Produce a verbatim copy of the entries listed below.

**Records shown**
☆ ☆ ☆
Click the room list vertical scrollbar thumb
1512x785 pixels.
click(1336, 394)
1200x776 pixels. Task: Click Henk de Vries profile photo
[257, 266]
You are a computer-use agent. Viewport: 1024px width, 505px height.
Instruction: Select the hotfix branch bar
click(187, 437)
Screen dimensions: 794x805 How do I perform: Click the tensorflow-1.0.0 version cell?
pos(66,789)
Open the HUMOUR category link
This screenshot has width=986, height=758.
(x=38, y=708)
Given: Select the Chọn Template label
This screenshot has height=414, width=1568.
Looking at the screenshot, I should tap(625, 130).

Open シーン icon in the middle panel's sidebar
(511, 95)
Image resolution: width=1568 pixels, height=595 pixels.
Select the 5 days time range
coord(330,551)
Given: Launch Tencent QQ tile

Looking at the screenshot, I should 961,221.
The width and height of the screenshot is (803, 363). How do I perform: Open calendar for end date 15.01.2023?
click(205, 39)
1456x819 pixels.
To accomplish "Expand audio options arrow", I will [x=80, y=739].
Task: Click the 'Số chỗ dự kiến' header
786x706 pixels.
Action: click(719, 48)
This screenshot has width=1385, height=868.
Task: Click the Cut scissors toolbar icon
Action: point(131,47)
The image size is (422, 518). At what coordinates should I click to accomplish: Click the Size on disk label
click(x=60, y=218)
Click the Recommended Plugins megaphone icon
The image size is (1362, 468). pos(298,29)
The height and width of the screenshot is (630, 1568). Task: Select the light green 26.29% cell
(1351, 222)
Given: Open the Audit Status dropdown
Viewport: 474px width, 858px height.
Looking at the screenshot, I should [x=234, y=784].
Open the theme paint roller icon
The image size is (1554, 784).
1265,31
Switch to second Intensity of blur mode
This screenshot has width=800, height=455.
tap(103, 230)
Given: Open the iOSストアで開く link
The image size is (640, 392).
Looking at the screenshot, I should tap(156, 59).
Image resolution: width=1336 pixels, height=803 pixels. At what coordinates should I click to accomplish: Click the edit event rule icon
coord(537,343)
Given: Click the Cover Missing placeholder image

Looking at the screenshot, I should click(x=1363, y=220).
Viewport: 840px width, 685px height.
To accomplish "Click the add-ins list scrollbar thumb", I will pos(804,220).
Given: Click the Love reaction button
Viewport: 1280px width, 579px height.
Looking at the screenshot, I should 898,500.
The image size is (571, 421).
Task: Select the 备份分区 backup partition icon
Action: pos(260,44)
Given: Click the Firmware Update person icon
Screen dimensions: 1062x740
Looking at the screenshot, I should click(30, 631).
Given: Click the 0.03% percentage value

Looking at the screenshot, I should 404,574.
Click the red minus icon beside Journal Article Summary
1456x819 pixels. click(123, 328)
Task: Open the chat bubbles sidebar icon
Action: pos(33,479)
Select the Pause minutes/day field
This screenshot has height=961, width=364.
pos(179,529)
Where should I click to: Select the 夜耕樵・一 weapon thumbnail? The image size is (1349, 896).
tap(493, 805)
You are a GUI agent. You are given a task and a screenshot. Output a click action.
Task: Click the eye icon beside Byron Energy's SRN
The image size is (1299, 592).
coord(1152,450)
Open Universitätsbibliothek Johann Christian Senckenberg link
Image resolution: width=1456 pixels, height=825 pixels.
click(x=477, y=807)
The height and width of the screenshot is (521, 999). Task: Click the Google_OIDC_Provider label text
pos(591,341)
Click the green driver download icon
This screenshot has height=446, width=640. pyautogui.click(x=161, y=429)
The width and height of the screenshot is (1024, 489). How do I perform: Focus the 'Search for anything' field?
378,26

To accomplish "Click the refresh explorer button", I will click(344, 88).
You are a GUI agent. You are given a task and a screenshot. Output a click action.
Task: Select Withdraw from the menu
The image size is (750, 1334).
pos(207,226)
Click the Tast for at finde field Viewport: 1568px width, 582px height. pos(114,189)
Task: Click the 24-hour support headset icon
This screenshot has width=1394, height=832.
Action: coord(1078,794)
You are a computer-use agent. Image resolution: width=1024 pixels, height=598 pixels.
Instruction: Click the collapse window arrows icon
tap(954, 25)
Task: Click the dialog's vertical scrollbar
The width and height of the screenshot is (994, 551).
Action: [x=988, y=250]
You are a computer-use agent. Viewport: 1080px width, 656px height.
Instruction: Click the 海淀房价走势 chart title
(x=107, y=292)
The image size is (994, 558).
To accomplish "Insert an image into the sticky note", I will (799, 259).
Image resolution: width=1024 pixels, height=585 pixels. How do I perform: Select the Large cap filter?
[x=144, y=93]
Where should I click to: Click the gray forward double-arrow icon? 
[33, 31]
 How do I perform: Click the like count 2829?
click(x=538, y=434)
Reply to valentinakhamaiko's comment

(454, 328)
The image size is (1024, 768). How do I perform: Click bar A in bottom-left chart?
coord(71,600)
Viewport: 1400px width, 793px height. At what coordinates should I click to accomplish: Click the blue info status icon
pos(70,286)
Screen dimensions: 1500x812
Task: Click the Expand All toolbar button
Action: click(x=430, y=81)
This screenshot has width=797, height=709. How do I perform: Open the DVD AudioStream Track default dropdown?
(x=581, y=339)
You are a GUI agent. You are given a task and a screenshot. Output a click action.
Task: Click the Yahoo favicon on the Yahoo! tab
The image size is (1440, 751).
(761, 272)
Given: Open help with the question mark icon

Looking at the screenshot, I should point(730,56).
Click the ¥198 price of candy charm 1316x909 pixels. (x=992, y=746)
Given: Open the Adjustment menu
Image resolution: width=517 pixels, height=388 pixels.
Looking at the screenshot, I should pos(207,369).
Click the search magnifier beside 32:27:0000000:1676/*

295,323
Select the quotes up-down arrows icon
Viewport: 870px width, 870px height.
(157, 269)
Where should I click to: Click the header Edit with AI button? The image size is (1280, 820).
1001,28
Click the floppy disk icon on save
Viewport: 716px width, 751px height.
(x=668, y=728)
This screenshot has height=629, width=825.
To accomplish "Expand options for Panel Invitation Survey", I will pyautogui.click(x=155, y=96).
☆ ☆ ☆
**Response to this exercise**
Click the room list vertical scrollbar thumb
1512x785 pixels.
click(1336, 394)
1200x776 pixels. Task: Click Henk de Vries profile photo
[257, 266]
You are a computer-use agent. Viewport: 1024px width, 505px height.
Instruction: Select the hotfix branch bar
click(187, 437)
Screen dimensions: 794x805 How do I perform: Click the tensorflow-1.0.0 version cell?
pos(66,789)
Open the HUMOUR category link
This screenshot has width=986, height=758.
(x=38, y=708)
Given: Select the Chọn Template label
This screenshot has height=414, width=1568.
Looking at the screenshot, I should tap(625, 130).

Open シーン icon in the middle panel's sidebar
(511, 95)
Image resolution: width=1568 pixels, height=595 pixels.
Select the 5 days time range
coord(330,551)
Given: Launch Tencent QQ tile

Looking at the screenshot, I should 961,221.
The width and height of the screenshot is (803, 363). How do I perform: Open calendar for end date 15.01.2023?
click(205, 39)
1456x819 pixels.
To accomplish "Expand audio options arrow", I will [x=80, y=739].
Task: Click the 'Số chỗ dự kiến' header
786x706 pixels.
Action: click(719, 48)
This screenshot has width=1385, height=868.
Task: Click the Cut scissors toolbar icon
Action: point(131,47)
The image size is (422, 518). At what coordinates should I click to accomplish: Click the Size on disk label
click(x=60, y=218)
Click the Recommended Plugins megaphone icon
The image size is (1362, 468). pos(298,29)
The height and width of the screenshot is (630, 1568). Task: Select the light green 26.29% cell
(1351, 222)
Given: Open the Audit Status dropdown
Viewport: 474px width, 858px height.
Looking at the screenshot, I should [x=234, y=784].
Open the theme paint roller icon
The image size is (1554, 784).
1265,31
Switch to second Intensity of blur mode
This screenshot has width=800, height=455.
tap(103, 230)
Given: Open the iOSストアで開く link
The image size is (640, 392).
Looking at the screenshot, I should tap(156, 59).
Image resolution: width=1336 pixels, height=803 pixels. At what coordinates should I click to accomplish: Click the edit event rule icon
coord(537,343)
Given: Click the Cover Missing placeholder image

Looking at the screenshot, I should click(x=1363, y=220).
Viewport: 840px width, 685px height.
To accomplish "Click the add-ins list scrollbar thumb", I will pos(804,220).
Given: Click the Love reaction button
Viewport: 1280px width, 579px height.
Looking at the screenshot, I should 898,500.
The image size is (571, 421).
Task: Select the 备份分区 backup partition icon
Action: pos(260,44)
Given: Click the Firmware Update person icon
Screen dimensions: 1062x740
Looking at the screenshot, I should click(30, 631).
Given: Click the 0.03% percentage value

Looking at the screenshot, I should 404,574.
Click the red minus icon beside Journal Article Summary
1456x819 pixels. click(123, 328)
Task: Open the chat bubbles sidebar icon
Action: pos(33,479)
Select the Pause minutes/day field
This screenshot has height=961, width=364.
pos(179,529)
Where should I click to: Select the 夜耕樵・一 weapon thumbnail? The image size is (1349, 896).
tap(493, 805)
You are a GUI agent. You are given a task and a screenshot. Output a click action.
Task: Click the eye icon beside Byron Energy's SRN
The image size is (1299, 592).
coord(1152,450)
Open Universitätsbibliothek Johann Christian Senckenberg link
Image resolution: width=1456 pixels, height=825 pixels.
click(x=477, y=807)
The height and width of the screenshot is (521, 999). Task: Click the Google_OIDC_Provider label text
pos(591,341)
Click the green driver download icon
This screenshot has height=446, width=640. pyautogui.click(x=161, y=429)
The width and height of the screenshot is (1024, 489). How do I perform: Focus the 'Search for anything' field?
378,26

To accomplish "Click the refresh explorer button", I will click(344, 88).
You are a GUI agent. You are given a task and a screenshot. Output a click action.
Task: Select Withdraw from the menu
The image size is (750, 1334).
pos(207,226)
Click the Tast for at finde field Viewport: 1568px width, 582px height. pos(114,189)
Task: Click the 24-hour support headset icon
This screenshot has width=1394, height=832.
Action: coord(1078,794)
You are a computer-use agent. Image resolution: width=1024 pixels, height=598 pixels.
Instruction: Click the collapse window arrows icon
tap(954, 25)
Task: Click the dialog's vertical scrollbar
The width and height of the screenshot is (994, 551).
Action: [x=988, y=250]
You are a computer-use agent. Viewport: 1080px width, 656px height.
Instruction: Click the 海淀房价走势 chart title
(x=107, y=292)
The image size is (994, 558).
To accomplish "Insert an image into the sticky note", I will (799, 259).
Image resolution: width=1024 pixels, height=585 pixels. How do I perform: Select the Large cap filter?
[x=144, y=93]
Where should I click to: Click the gray forward double-arrow icon? 
[33, 31]
 How do I perform: Click the like count 2829?
click(x=538, y=434)
Reply to valentinakhamaiko's comment

(454, 328)
The image size is (1024, 768). How do I perform: Click bar A in bottom-left chart?
coord(71,600)
Viewport: 1400px width, 793px height. At what coordinates should I click to accomplish: Click the blue info status icon
pos(70,286)
Screen dimensions: 1500x812
Task: Click the Expand All toolbar button
Action: click(x=430, y=81)
This screenshot has width=797, height=709. How do I perform: Open the DVD AudioStream Track default dropdown?
(x=581, y=339)
You are a GUI agent. You are given a task and a screenshot. Output a click action.
Task: Click the Yahoo favicon on the Yahoo! tab
The image size is (1440, 751).
(761, 272)
Given: Open help with the question mark icon

Looking at the screenshot, I should point(730,56).
Click the ¥198 price of candy charm 1316x909 pixels. (x=992, y=746)
Given: Open the Adjustment menu
Image resolution: width=517 pixels, height=388 pixels.
Looking at the screenshot, I should pos(207,369).
Click the search magnifier beside 32:27:0000000:1676/*

295,323
Select the quotes up-down arrows icon
Viewport: 870px width, 870px height.
(157, 269)
Where should I click to: Click the header Edit with AI button? The image size is (1280, 820).
1001,28
Click the floppy disk icon on save
Viewport: 716px width, 751px height.
(x=668, y=728)
This screenshot has height=629, width=825.
To accomplish "Expand options for Panel Invitation Survey", I will pyautogui.click(x=155, y=96).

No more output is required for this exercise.